Muppets Most Wanted

Les Muppets ne sont plus ce qu’ils étaient, mais parviennent tout de même à charmer un peu. ♥♥½

Leurs nouvelles péripéties commencent à l’exacte moment  où ce terminait le précédent film de série, le « rebot » de franchise The Muppets en 2011.

Alors que les Muppets sont de nouveaux réunis, un imprésario malhonnête, Dominic Badguy (Rick Gervais), les encourages à partir en tournée mondial. Le premier arrêt, Berlin, donne lieu à l’enlèvement de Kermitt, celui-ci est confondu avec Constantine, le ennemi publique N.1, la grenouille la plus méchante et malhonnête du monde, qui vient de s’évader d’un Goulag. 

Constantine et Dominic sont de connivence, ensemble ils veulent s’approprier les bijoux de la couronne britannique.

Depuis leur renaissance, les Muppets ont changé, elles sont devenus parodique, s’auto-parodiant, mais également toute la culture populaire états-uniennes. Ils sont devenus des héritiers de Mel Brooks, chargeant leurs films le gag référentiel à tout moment. Ici tout passe à la moulinette, de Chorus Line à Mission : Impossion en passant par le Septième Sceau de Bergman, Entrapment,  The Shawshank Redemption et j’en passe… Ce n’est pas toujours drôle et parfaitement réussi, mais cela à certain charme indéniable.

Une pluie de star vienne également y faire leur petit clin d’œil, Tony Bennett, Lady Gaga, Céline Dion, Hugh Bonnevile… Il y a plus de caméo dans Muppets Most Wanted que dans The Grand Budapest Hôtel de Wes Anderson. (En fait, pour savoir si quelqu’un est « hot » aux États-Unis aujourd’hui, il est dans l’un de ces deux films, cela serait moins long de faire la liste des acteurs anglophones qui ne sont pas de leurs génériques que de faire la liste de ceux qui s’y sont). Là où le film des Muppets se distancie de celui de Wes Anderson c’est dans la confrontation direct du comédien avec son statut de caméo humoristique, il y a chez les Muppets une perpétuelle cassure du quatrième mur.

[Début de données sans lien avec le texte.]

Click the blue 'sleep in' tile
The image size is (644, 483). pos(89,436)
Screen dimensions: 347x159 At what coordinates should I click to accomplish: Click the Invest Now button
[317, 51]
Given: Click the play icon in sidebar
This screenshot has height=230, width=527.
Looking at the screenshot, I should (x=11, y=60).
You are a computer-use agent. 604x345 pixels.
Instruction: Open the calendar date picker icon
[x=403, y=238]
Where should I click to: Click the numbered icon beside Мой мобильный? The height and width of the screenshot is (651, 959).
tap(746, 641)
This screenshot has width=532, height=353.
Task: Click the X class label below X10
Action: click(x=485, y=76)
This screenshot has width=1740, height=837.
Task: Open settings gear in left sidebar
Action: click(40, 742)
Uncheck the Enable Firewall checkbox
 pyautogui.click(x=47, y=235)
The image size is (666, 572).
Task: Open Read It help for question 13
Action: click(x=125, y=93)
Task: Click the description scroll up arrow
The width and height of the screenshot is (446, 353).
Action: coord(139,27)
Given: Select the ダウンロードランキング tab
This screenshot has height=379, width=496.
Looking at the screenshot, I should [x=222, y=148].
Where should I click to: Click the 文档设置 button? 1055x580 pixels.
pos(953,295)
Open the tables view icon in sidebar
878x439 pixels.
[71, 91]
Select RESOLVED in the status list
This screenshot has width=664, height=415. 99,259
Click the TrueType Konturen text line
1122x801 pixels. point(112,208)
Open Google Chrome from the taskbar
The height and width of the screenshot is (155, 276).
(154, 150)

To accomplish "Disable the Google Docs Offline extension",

Là où le bât blesse, comme ce fut le cas lors des derniers long-métrages du Studio Disney, Frozen et The Muppets (2011) en particulier, c’est dans les chansons qui ponctuent le film. Si le studio n’a pas encore perdu totalement la main pour la fabrication des films divertissants, il a toutefois perdu celle de créer des immortelles musicales. Le Saving Mr. Banks sorti l’an dernier nous rappelait comment à une certaine époque les frères Sherman créaient une signature musicale au film de Disney, de même avec Jungle Book qui vient de ressortir. La force musical de Jungle Book nous fait complétement oublié les divergences du scénario avec le roman de Kipling, aujourd’hui les chansons sont fade et sans aucun intérêt… Dans le précédant épisode des Muppets, la meilleure chanson du film (The Rainbow Connection) était en fait la reprise d’une chanson datant de leur premier film et c’est encore le cas ici, Together Again est une reprise d’une chanson que les Muppets chantaient déjà dans The Muppet Takes Manhattan. Pourtant le duo à l’origine des chansons de The Muppets (2011) et Muppets Most Wanted, Christophe Beck et Bret McKenzie, est le duo musical musicale que nous avions aimé et découvert au centre de la série-télé musicale Flight of the Conchords, mais tout le coté inventif et la drôlerie qui les caractérisaient à l’époque semblent avoir été complètement évacué à leur entrer chez Disney.